The case was submitted to the jury on a well considered charge of the trial court and a general verdict of guilty was returned. On the appeal to this Court, thirty-six separate grounds of error are assigned, but only four are pressed, and we shall confine our discussion to these.
(1) Appellant insists that the testimony fails to establish the crime of embezzlement. The basis of this is that the evidence shows that appellant had only the custody, and not the legal possession, of the funds described in the indictment. It is quite true that Senator Neely in employing appellant instructed him to leave King in charge of the funds, and from this it is said that the result of the delivery of the money to appellant to deposit in the bank would confer upon him custody as distinguished from legal possession, and that a subsequent conversion would be larceny and not embezzlement. But we think, in the facts of this case, this does not follow. Appellant was the manager and was responsible to the United States, acting through the Chairman of the Senate Committee, for the carrying on of the business of the restaurant. While King was on duty, undoubtedly, the deposit of the money in bank and its disbursement were primarily his duties, but just as certainly, when King was ill and unable to attend to his duties, or when he was on vacation, it became appellant’s duty, as the official head of the enterprise, to see that the funds were properly collected and properly accounted for. The nature and character of money or currency make it seldom susceptible of mere custody, unless specific or physical restrictions as to its use or disbursement are coupled with its delivery.

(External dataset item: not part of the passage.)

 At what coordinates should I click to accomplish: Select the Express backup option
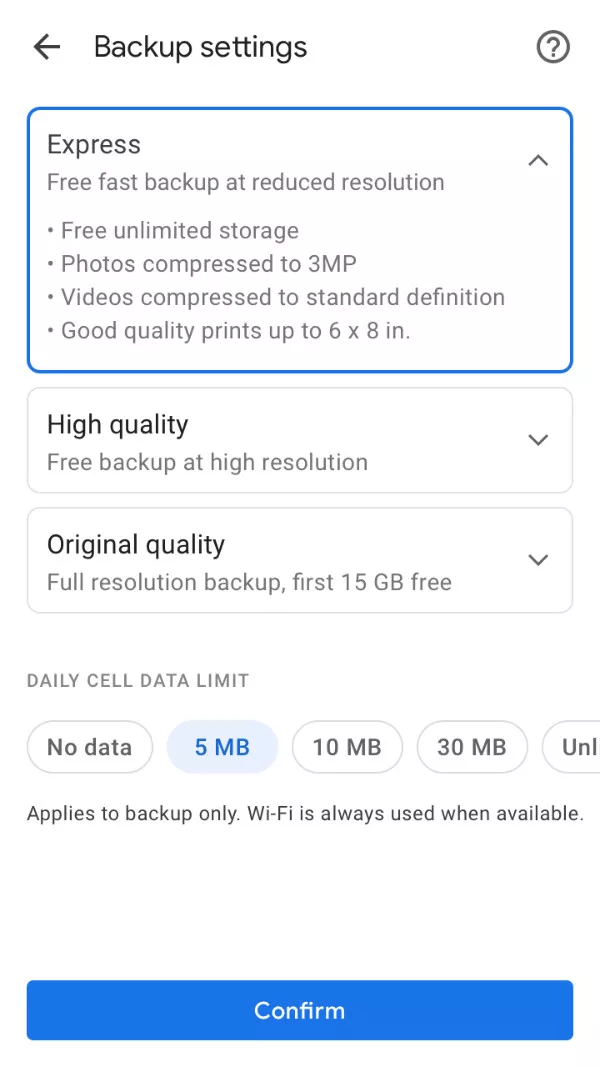pos(300,237)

If on these occasions appellant chose, as he did here, to designate himself as the person into whose hands the restaurant receipts should be placed, it cannot be doubted that such an order, in the circumstances, carried with it its own authority, and that possession of the money was received by him in his official capacity and subject to his official discretion. In this case a conversion of it would unquestionably constitute embezzlement.

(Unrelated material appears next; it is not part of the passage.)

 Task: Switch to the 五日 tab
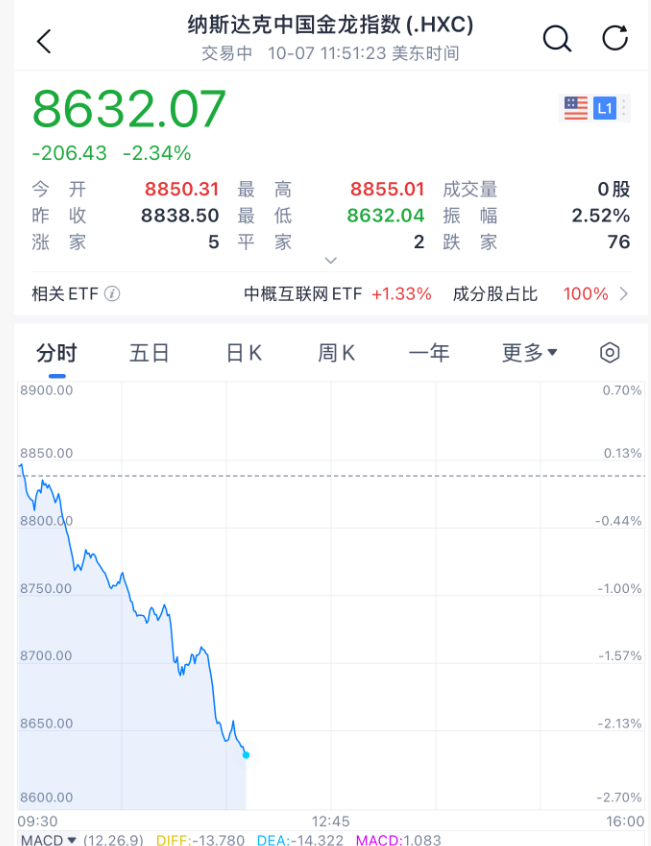click(149, 352)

(2). It is next claimed that the evidence fails to establish that the moneys involved were the “moneys” or “property of the United States,” within the meaning of Section 47 of the Criminal Code. United States v. Mason, 218 U.S. 517, 31 S.Ct. 28, 54 L.Ed. 1133, is cited to sustain this point, but we think it not apposite. The Mason case involved fees received by the clerk of a court in the discharge of his duties as clerk. During the period in question these fees were not received by the clerk as moneys of the United States, but, as is pointed out in the opinion, as amounts allowed to him as his compensation and office expenses under the statutes defining his rights and duties. And, as the court then said, where a surplus remained payable to the United States, the clerk was as to this surplus not
In the instant case, as we have seen, the moneys received in the restaurant were used, so far as they would go, toward the payment of the ordinary expenses, not including the salaries of the officials charged with the duty of running the restaurant. If, as was invariably the case, the amounts so received were not enough, the United States were liable for and actually did supply the balance. In these circumstances, it may very well be that while these moneys were not public moneys in the sense in which the ordinary revenues of government are public moneys, they were nevertheless moneys of the United States in the sense of moneys which the United States controlled and which, through an instrumentality of the United States created by Congress, they disbursed. Richmond F. & P. R. Co. v. McCarl, 61 App.D.C. 290, 293, 62 F.2d 203; Minis v. U. S., 15 Pet. 423, 448, 10 L.Ed. 791; Loewe v. U. S., 9 Cir., 135 F.2d 622.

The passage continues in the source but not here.